# Activity:
The answer must be a single number: how many lines of the entries below include "photo".
*** Extracted records Section Begins ***
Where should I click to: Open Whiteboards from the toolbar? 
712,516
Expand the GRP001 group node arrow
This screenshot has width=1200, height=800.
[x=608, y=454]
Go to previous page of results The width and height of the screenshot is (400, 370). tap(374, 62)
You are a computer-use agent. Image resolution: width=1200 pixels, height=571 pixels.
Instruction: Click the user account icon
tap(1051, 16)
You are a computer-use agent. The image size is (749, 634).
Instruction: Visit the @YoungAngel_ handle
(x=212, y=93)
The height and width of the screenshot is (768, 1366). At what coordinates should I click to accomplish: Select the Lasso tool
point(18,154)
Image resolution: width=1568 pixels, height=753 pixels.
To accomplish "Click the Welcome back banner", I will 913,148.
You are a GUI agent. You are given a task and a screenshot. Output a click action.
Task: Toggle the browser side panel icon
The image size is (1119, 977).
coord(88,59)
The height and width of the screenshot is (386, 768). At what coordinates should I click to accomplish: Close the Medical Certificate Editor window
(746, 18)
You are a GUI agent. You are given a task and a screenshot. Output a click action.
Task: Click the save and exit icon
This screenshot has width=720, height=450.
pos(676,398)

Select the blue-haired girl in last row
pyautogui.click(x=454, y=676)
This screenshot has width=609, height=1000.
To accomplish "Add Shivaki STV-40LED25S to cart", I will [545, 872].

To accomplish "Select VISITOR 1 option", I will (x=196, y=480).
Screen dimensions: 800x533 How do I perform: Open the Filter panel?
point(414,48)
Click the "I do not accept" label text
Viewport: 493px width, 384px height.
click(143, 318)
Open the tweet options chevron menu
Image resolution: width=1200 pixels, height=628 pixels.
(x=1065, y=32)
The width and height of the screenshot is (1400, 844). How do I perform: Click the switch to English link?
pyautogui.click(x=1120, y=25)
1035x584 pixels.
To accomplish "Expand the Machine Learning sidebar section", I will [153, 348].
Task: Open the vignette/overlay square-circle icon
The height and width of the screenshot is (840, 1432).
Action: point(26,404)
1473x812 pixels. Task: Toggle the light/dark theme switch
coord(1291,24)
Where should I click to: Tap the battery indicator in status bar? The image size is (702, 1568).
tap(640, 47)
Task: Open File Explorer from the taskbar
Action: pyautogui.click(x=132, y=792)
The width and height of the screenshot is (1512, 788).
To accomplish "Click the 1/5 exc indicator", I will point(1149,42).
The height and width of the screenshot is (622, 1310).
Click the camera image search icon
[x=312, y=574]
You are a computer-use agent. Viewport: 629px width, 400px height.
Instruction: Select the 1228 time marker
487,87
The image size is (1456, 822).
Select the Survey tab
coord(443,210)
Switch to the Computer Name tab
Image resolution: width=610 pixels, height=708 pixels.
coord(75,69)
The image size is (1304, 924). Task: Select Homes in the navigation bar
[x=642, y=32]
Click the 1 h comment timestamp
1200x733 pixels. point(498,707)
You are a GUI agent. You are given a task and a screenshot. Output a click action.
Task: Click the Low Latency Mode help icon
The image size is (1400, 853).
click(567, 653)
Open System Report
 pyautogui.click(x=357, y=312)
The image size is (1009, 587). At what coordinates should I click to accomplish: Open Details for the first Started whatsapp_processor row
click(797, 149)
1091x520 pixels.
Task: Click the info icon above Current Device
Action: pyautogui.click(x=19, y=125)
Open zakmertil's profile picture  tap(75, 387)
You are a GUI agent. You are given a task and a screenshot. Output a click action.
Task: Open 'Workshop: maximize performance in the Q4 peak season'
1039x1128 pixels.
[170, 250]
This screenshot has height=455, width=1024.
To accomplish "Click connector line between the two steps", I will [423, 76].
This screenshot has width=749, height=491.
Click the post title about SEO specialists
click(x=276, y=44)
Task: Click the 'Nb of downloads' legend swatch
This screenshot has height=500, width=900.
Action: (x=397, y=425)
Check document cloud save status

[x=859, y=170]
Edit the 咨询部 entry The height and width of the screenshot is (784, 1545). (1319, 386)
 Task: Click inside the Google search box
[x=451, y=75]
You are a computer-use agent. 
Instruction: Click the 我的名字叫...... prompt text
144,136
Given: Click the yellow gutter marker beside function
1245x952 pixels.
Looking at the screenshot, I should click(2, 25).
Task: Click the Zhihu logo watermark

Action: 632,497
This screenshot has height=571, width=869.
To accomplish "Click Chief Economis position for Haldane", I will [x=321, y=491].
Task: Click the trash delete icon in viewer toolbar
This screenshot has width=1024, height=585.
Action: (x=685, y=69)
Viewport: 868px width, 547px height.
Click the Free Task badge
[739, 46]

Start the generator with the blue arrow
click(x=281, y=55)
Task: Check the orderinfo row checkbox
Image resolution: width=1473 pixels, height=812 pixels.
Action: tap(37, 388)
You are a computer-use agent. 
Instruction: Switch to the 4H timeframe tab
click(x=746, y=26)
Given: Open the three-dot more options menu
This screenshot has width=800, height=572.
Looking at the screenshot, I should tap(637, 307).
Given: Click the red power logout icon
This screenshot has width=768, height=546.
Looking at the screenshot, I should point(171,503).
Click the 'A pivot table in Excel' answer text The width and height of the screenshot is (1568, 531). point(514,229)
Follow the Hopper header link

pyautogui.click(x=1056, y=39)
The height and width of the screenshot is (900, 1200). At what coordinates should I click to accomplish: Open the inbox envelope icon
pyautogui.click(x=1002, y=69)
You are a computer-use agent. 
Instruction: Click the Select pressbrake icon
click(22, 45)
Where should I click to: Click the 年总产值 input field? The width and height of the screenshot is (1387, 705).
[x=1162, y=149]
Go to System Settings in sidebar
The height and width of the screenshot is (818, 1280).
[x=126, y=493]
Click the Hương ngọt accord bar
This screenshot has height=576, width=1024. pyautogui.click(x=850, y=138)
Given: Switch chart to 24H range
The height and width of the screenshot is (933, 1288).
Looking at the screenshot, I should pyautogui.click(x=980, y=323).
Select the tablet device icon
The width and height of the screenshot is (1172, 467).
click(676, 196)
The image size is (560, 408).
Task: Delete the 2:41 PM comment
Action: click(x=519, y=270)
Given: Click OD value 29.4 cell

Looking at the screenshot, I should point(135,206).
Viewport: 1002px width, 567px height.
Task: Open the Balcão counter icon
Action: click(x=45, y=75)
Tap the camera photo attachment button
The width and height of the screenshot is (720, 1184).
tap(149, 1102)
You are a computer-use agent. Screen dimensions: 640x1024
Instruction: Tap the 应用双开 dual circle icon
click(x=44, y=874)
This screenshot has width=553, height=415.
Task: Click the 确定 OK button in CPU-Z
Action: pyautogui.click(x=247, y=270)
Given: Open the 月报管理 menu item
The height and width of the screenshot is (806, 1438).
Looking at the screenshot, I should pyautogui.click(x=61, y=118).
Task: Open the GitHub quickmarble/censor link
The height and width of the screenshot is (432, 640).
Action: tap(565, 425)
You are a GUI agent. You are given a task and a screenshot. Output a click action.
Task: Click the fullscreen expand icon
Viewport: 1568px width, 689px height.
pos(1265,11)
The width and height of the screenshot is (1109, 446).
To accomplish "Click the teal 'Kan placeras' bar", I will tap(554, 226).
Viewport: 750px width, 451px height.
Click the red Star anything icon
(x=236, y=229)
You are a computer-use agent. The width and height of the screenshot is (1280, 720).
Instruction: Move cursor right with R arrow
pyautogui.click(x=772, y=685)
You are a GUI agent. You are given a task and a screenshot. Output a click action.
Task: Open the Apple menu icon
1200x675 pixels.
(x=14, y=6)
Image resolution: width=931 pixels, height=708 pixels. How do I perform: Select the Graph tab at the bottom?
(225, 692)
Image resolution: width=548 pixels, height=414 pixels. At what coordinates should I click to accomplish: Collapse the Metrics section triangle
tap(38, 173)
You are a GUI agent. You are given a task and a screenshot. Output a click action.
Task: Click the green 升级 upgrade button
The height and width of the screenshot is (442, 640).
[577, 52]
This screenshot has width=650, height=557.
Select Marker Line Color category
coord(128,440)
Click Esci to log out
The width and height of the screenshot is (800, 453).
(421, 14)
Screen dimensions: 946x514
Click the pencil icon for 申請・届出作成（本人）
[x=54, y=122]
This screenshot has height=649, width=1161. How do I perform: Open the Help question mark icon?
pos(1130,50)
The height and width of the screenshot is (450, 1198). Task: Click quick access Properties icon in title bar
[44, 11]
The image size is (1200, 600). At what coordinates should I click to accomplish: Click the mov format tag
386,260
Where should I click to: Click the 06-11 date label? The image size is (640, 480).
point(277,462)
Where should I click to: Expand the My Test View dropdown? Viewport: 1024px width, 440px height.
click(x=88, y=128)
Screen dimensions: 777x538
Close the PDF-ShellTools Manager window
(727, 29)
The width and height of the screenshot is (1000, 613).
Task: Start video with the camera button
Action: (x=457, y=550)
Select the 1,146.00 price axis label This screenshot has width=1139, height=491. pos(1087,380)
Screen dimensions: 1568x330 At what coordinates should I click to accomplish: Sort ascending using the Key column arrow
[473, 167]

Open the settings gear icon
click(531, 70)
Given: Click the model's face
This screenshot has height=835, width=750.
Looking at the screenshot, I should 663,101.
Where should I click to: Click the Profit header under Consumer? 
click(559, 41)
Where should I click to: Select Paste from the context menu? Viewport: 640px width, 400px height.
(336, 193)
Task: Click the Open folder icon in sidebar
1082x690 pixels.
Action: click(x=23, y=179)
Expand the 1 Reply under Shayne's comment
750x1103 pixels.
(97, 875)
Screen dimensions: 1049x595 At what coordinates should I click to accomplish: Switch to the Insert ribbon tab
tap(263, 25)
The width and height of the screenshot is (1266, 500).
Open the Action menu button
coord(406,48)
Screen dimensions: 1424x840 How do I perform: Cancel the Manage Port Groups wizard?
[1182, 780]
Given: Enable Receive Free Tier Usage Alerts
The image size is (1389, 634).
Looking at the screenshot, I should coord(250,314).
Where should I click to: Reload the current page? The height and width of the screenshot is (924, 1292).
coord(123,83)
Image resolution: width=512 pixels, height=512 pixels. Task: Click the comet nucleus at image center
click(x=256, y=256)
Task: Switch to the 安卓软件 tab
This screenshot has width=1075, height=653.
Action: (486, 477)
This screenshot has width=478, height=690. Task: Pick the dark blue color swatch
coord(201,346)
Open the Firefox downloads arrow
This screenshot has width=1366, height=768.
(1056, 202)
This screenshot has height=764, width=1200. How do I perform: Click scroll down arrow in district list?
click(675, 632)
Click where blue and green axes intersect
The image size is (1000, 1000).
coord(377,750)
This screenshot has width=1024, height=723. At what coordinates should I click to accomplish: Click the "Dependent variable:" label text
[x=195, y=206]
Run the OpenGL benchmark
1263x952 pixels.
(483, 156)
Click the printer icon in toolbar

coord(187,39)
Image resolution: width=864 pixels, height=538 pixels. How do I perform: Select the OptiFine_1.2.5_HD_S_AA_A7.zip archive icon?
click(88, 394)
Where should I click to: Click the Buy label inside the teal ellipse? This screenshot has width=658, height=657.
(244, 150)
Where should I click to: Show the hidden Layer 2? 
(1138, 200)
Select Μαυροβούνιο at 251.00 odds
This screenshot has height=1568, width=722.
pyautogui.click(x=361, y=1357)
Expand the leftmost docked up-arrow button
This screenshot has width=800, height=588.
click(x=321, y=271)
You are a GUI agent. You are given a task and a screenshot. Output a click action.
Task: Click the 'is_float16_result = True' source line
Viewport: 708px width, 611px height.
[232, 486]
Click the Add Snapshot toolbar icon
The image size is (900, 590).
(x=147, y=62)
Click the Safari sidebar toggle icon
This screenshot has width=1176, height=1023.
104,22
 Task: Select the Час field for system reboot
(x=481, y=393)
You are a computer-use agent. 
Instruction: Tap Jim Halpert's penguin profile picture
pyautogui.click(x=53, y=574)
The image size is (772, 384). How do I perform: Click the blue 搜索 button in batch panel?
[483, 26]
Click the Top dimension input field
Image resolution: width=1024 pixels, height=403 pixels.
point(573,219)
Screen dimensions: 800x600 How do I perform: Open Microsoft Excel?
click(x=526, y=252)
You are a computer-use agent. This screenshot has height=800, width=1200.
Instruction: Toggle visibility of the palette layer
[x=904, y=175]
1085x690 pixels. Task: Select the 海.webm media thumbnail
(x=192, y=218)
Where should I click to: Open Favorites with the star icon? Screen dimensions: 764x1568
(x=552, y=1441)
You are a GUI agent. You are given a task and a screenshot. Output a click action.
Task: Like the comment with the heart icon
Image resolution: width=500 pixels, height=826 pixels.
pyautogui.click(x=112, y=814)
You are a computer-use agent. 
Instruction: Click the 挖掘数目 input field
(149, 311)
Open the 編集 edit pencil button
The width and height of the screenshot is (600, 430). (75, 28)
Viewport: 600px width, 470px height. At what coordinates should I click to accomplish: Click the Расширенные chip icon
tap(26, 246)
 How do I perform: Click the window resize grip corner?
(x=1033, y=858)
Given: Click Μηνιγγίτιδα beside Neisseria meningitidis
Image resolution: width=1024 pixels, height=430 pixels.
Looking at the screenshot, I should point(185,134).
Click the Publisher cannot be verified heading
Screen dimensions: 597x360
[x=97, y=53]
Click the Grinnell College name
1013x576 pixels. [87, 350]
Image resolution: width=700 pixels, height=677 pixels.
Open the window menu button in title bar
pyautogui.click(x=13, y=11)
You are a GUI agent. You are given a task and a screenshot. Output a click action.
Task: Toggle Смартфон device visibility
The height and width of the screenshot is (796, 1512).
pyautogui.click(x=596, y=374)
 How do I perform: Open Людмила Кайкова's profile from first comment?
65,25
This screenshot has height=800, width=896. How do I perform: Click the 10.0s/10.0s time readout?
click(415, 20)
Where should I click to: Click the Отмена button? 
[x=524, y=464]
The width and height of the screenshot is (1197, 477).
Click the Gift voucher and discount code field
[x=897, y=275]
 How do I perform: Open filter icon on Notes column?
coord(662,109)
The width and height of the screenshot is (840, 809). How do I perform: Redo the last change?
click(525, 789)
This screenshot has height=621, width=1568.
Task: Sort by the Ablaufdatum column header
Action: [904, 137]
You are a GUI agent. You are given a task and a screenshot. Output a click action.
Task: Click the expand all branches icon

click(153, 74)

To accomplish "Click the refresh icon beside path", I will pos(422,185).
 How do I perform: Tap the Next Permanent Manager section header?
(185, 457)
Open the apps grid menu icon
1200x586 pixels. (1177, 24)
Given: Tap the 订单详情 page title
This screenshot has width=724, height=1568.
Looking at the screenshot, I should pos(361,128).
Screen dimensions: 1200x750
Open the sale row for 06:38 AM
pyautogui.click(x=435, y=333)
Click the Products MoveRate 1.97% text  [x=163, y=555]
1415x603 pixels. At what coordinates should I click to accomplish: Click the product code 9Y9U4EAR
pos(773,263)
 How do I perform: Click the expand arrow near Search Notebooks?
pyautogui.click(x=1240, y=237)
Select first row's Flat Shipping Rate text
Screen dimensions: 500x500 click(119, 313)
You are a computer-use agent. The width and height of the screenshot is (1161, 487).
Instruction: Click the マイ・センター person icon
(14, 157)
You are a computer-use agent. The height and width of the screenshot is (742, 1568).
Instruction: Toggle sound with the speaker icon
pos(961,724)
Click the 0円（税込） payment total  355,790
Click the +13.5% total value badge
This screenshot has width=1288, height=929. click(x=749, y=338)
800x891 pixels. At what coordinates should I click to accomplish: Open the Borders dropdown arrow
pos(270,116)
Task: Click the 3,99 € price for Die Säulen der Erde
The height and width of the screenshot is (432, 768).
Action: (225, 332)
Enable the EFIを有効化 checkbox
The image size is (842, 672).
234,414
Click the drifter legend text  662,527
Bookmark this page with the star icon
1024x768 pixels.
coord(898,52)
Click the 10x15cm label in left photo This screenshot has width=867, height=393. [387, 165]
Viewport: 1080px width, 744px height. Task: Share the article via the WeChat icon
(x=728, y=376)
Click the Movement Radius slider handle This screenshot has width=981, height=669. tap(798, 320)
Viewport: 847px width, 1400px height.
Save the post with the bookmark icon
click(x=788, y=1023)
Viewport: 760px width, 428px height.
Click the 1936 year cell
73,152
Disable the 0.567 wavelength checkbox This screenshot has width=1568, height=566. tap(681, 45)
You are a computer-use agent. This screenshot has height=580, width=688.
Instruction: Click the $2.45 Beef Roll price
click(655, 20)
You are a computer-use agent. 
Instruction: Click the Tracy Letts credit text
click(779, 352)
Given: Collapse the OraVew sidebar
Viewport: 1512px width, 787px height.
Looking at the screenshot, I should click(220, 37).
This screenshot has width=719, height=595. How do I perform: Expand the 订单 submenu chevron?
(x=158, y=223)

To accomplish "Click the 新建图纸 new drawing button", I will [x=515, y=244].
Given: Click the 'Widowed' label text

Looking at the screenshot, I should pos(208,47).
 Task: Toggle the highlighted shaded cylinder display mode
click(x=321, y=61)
*** Extracted records Section Ends ***
# Written response:
2